Paula and Martin Buber's study and drawing room were situated on the ground floor alongside the kitchen, dinning-room and morning-room (Teezimmer). Upstairs were the bedrooms, the children's rooms (later Rafael's daughters Barbara and Judith lived there) and the housekeeper's room as well as a small reading chamber ("Bücherkammer"), in which part of Buber's extensive library was housed. In Heppenheim Martin Buber worked on 'I and Thou 'and the first part of his translation of the Hebrew Bible, which was a collaboration with Franz Rosenzweig. The garden was home to vegetables, many different flowers and exotic plants and later the granddaughters' pet dwarf hens. From 1922 onwards, Buber regularly commuted between Heppenheim and Frankfurt, where he taught at Franz Rosenzweig's Free Jewish School (Freies Jüdisches Lehrhaus). From 1923 to 1930 he lectured Jewish Religion and Ethics at the University of Frankfurt and from 1930 to 1933 Buber received an honorary professorship for general religious studies. Owing to the intensified persecution of Jews through the NS-authorities, the family was forced to emigrate to Palestine in March of 1938. Since Martin Buber was not able to pay the "Reichsfluchtsteuer "– a tax on Jewish property and assets collected from  Jews who were to leave Germany permanently – he struck a deal with the NS-authorities, promising to spend at least five months a year in Heppenheim. Parts of the household, such as furniture and many of his books, had to be neglected and were destroyed on the night of 9th November 1938 in a state-sponsored pogrom ("Reichskristallnacht"). As Buber was now unable to return to Germany, the authorities demanded that he should pay for the damage caused by this vandalism and the Reichsfluchtsteuer. Since he could not afford such a large sum (approx. 27.000 Reichsmark), the house was ultimately seized by the tax authorities and sold off to the district council (Kreis Bergstraße). From the beginning of the Second World War, the former family home became an office space.
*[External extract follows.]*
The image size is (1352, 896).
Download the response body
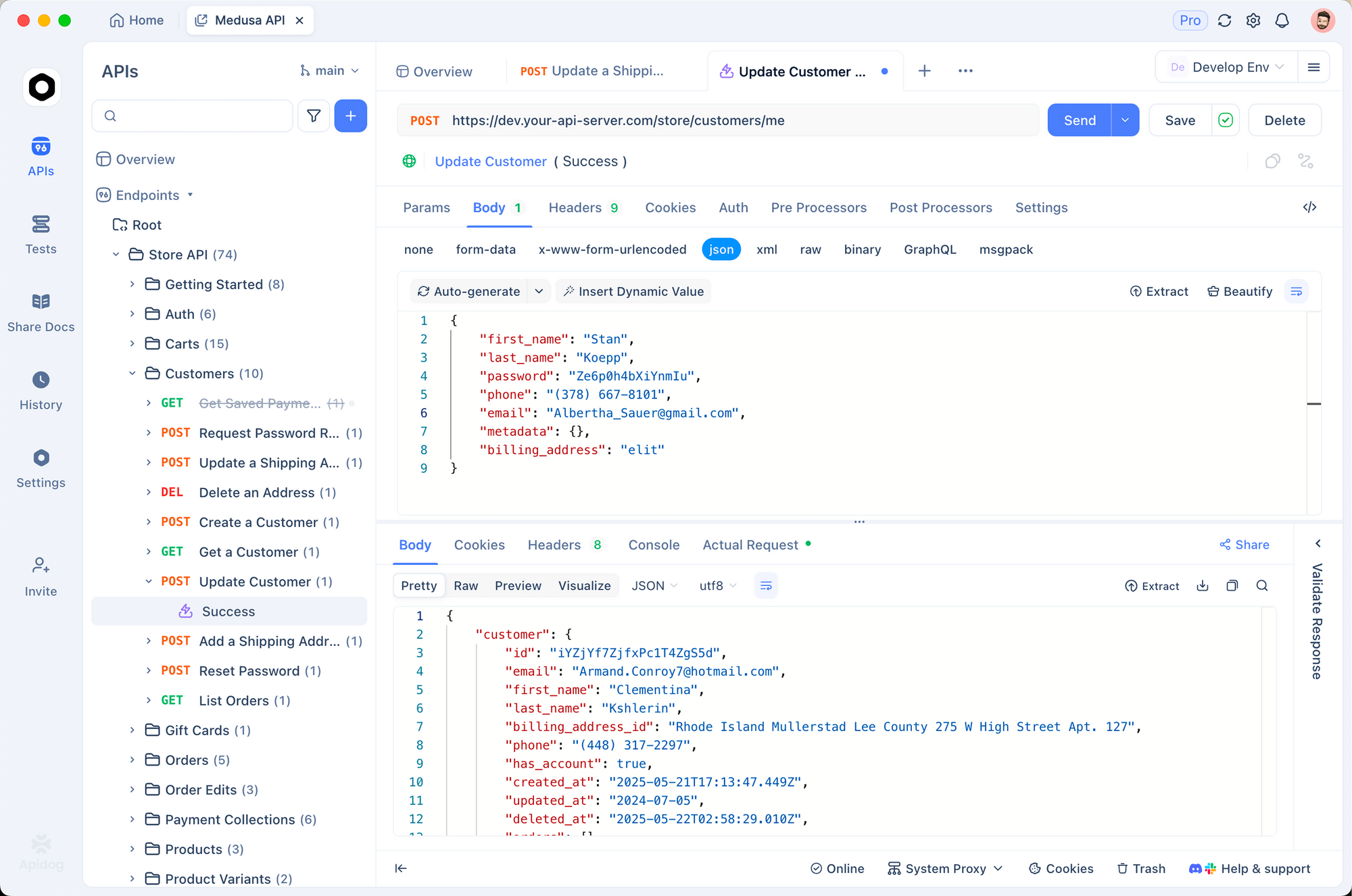click(1203, 586)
In the 1970s, the house was due for demolition in order to make space for a new building for the regional district council. Following the intervention of two committed Heppenheim residents, its significance for German and Jewish intellectual history of the 20th century was acknowledged, and the house was saved. On the condition that it should serve the cause of preserving and passing on Martin Buber's philosophical legacy, the house was declared a listed building by the government of the federal state of Hesse in 1976. After its renovation, a tenant was wanted to represent the spirit of Buber's ideas about dialogue.

The International Council of Christians and Jews, which up until then had its headquarters in London, was presented with the offer and subsequently decided to move into Martin Buber's former home in Heppenheim in 1979.
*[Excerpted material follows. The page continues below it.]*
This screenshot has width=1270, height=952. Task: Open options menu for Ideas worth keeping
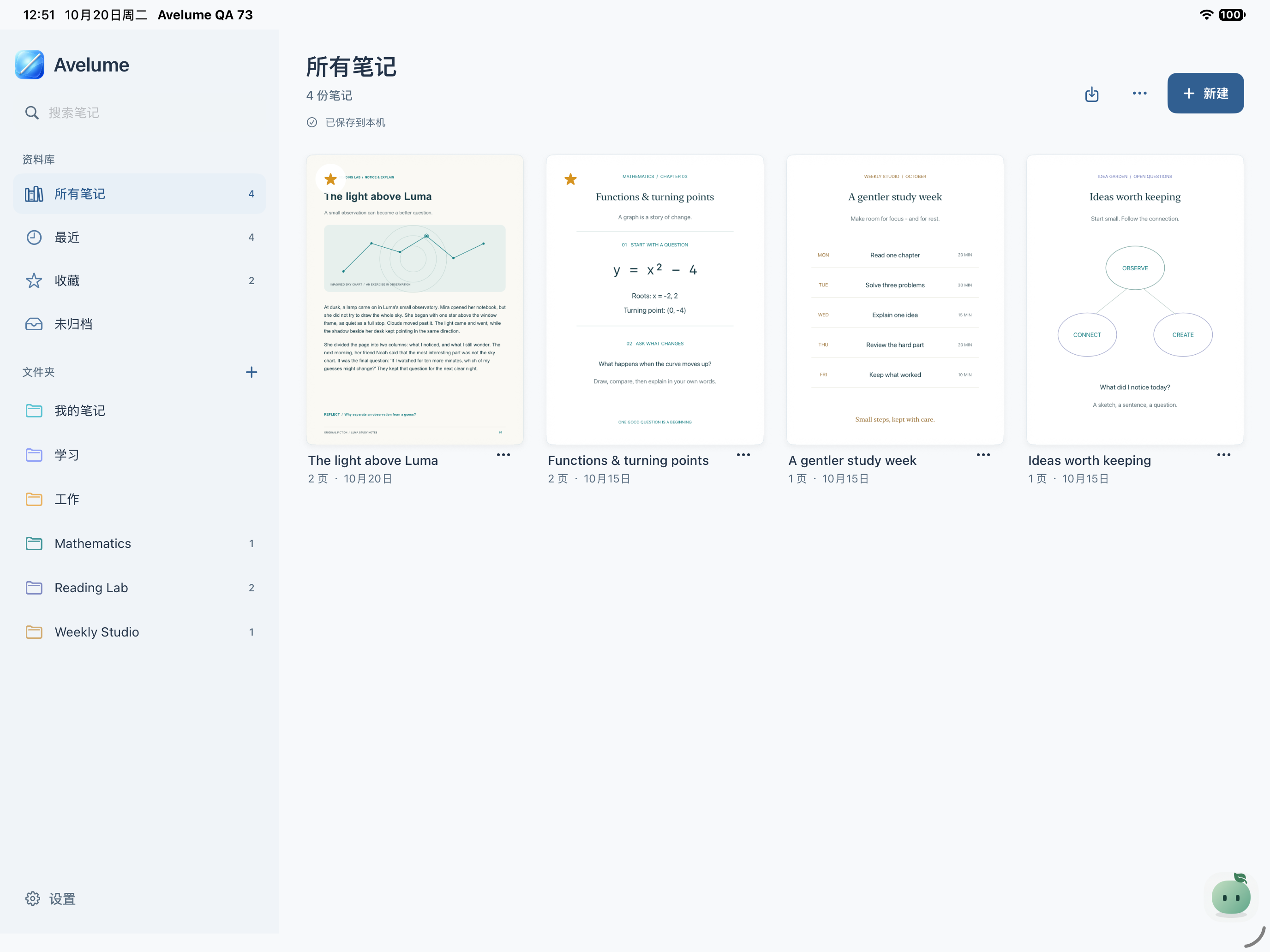[x=1223, y=454]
Since then, the Martin-Buber-House has become a mainstay for interreligious dialogue amongst regional and international audiences. It serves as a place of encounter and exchange by opening its doors to academics, students and all those interested in fostering mutual understanding. From the organisation of international conferences, the hosting of seminars and the curation of a small archive to the offering of guided tours, the house facilitates knowledge-sharing and keeps the memory of Martin Buber.